The Ultimate Commonality Between Gold and Bitcoin: Scarcity, Consensus, and Human Psychology
Despite their divergent performances, gold and Bitcoin share astonishing similarities in their underlying logic:
1. Scarcity: The Ultimate Rule of Value
Gold: Approximately 208,000 tons of gold have been mined on Earth, enough to fill just three Olympic swimming pools.
Bitcoin: A total supply of 21 million coins, with halving every four years, ensuring absolute scarcity.
Both cannot be arbitrarily increased, providing natural inflation resistance.
2. Independence from Sovereign Credit: Wealth Storage Beyond Government Control
Gold: Its 5,000-year history grants it a status independent of sovereign credit.
Bitcoin: Blockchain technology enables decentralization, free from control by any single government.

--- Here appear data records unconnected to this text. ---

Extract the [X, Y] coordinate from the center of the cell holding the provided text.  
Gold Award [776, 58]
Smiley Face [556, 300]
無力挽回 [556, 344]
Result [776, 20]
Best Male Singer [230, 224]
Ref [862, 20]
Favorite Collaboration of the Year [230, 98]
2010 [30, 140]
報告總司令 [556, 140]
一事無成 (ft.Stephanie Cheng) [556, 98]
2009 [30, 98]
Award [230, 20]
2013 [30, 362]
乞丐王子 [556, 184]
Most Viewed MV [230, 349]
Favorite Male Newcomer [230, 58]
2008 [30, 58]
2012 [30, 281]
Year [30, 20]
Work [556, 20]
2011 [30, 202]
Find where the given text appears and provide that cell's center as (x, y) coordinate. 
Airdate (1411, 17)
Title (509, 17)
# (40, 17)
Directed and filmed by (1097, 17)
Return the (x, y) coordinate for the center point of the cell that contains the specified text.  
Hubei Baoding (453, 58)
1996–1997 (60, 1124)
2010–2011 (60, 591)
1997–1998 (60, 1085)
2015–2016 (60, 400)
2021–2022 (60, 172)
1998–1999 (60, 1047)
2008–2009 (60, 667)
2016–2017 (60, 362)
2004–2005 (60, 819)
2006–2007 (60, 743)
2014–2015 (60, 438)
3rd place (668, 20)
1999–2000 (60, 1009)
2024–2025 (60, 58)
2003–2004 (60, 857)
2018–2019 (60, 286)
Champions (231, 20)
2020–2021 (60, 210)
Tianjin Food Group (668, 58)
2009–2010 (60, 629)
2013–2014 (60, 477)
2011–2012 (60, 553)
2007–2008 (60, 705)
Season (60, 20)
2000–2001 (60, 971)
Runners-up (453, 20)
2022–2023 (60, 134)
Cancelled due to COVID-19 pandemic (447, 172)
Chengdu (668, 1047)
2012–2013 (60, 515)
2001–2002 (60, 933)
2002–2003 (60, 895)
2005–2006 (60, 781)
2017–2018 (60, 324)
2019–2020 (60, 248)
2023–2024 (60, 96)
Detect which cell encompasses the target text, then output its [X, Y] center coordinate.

Both are "non-sovereign assets," becoming safe havens during turmoil in the global credit system.
3. Human Consensus: The Power of Belief
The value of gold stems from the global human consensus on its monetary status.
The value of Bitcoin relies on the consensus of blockchain believers.
The ultimate value of both is built on "enough people believing it has value."
2025 Outlook: Gold Remains the "King of Safe Havens," Bitcoin Needs Time to Validate
In the short term, if the situation in the Middle East worsens, gold could reach $3,950, or even $4,500. In the long term, gold will become the core vehicle for "de-dollarization," with stagnating gold production further reinforcing its scarcity.
If Bitcoin wants to truly become "digital gold," it needs to break through regulatory shackles and reduce volatility to below 30%. Currently, it remains a high-risk, high-volatility speculative asset rather than a stable safe-haven choice.
Investment Strategy Recommendations:
- Conservative: 70% Gold ETF + 20% Government Bonds + 10% Cash, with an annual target of 8%-12%.
- Aggressive: 50% Gold + 30% Bitcoin + 20% Tech Stocks, using gold to hedge Bitcoin volatility.
When black swans strike, gold remains the ticket to Noah's Ark. In the world of 2025, where geopolitical conflicts, debt crises, and currency system restructuring intertwine, the ultimate value of gold is once again validated. Meanwhile, Bitcoin, despite its immense potential, still needs time to prove whether it can truly inherit the mantle of "digital gold."
The magic of gold lies not in its chemical properties, but in the shared belief of humanity over thousands of years—this consensus is the true cornerstone of its value.